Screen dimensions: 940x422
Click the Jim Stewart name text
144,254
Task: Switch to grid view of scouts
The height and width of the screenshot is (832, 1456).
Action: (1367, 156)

## Task to carry out
All of the lines above are to be restated word for word.

## Solution for this exercise
Screen dimensions: 940x422
Click the Jim Stewart name text
144,254
Task: Switch to grid view of scouts
The height and width of the screenshot is (832, 1456).
Action: (1367, 156)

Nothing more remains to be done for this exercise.